GaijinPunch has asked for the wisdom of the Perl Monks concerning the following question:

Hi monks.
I have an in-house application that will not exit after running. The only way I've been able to have my script continue with the data it's been given is to open it up with IPC::Open2 (I believe this was recommended to me quite some time ago, after posting my specific problems).

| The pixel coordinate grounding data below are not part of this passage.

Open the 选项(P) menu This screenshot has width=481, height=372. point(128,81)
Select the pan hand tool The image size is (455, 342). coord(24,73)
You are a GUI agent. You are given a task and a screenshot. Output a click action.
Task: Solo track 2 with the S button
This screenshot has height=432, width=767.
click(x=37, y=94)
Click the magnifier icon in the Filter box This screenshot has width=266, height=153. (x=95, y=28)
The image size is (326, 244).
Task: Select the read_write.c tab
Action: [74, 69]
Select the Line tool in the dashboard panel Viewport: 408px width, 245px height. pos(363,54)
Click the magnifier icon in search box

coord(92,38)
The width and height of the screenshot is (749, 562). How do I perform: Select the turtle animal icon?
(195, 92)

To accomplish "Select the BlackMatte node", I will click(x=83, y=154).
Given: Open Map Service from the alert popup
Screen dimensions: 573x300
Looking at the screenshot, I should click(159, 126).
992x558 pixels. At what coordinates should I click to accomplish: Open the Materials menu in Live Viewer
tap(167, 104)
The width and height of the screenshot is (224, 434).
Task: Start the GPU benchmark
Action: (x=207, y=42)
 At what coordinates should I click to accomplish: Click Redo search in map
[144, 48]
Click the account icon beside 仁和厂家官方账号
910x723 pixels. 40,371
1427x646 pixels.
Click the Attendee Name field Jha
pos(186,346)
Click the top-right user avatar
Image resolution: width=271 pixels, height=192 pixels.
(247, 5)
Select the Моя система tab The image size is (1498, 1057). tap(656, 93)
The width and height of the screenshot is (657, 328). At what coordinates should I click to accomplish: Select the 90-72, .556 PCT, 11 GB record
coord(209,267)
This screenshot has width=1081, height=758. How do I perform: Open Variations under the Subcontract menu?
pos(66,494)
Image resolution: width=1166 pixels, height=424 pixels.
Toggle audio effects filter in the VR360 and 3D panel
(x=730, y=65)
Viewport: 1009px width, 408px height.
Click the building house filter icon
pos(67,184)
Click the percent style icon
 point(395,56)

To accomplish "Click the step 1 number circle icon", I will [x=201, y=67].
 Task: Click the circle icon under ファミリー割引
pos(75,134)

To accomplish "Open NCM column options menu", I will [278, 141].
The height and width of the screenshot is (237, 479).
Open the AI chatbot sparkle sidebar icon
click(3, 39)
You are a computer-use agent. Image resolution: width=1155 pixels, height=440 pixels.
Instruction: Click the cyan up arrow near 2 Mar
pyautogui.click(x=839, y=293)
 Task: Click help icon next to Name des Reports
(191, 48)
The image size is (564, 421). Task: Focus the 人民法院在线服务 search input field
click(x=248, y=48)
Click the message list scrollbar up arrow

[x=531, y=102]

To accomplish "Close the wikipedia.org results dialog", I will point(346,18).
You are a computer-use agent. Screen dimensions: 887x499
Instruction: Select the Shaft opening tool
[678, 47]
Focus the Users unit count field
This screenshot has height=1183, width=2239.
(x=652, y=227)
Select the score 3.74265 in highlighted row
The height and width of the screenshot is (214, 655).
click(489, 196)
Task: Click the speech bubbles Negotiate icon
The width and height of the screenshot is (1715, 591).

The issue now is that no matter how much I sleep before issuing my "quit" command to the writer, I only get about half of what I want. I assume this has something to do w/ the way Open2 forks, but that's just a hunch.

An ugly example:
my $pid = open2(*HIS_OUT, *HIS_IN, "/my/application" ) || die $!; sleep 3; print HIS_IN "quit\n"; while ( <HIS_OUT> ) { chomp; &do_something_to($_); }
Even if I sleep for 15, I still only get about half of the full output. If I don't issue the quit command, I get all the output, but of course, my script is stuck, as it will never leave the HIS_OUT loop.

Replies are listed 'Best First'.
Re: Question about IPC::Open2
by Tanktalus (Canon) on Nov 14, 2006 at 04:02 UTC

    Hard to tell, but a couple of things hit me about possibilities here. First off, the sleep looks dangerous. That's because /my/application could simply fill up its output buffer, and you'd end up with it suspended until you empty it. So perhaps you want to find the current time, and then loop on HIS_OUT - after three seconds (or whatever), issue the quit, and keep looping. e.g.,

    my $pid = open2(*HIS_OUT, *HIS_IN, "/my/application" ) || die $!; my $now = time(); # you may want something more precise, whatever. while (<HIS_OUT>) { chomp; do_something_to($_); if ($now and time - $now > 4) { print HIS_IN "quit\n"; $now = undef; # don't keep doing this. } }
    The next thing that hits me is that this sounds like a reasonable use for alarm - set an alarm for 3 seconds, and in that alarm print the quit message, but still go directly into the while loop handling HIS_OUT in your normal codepath.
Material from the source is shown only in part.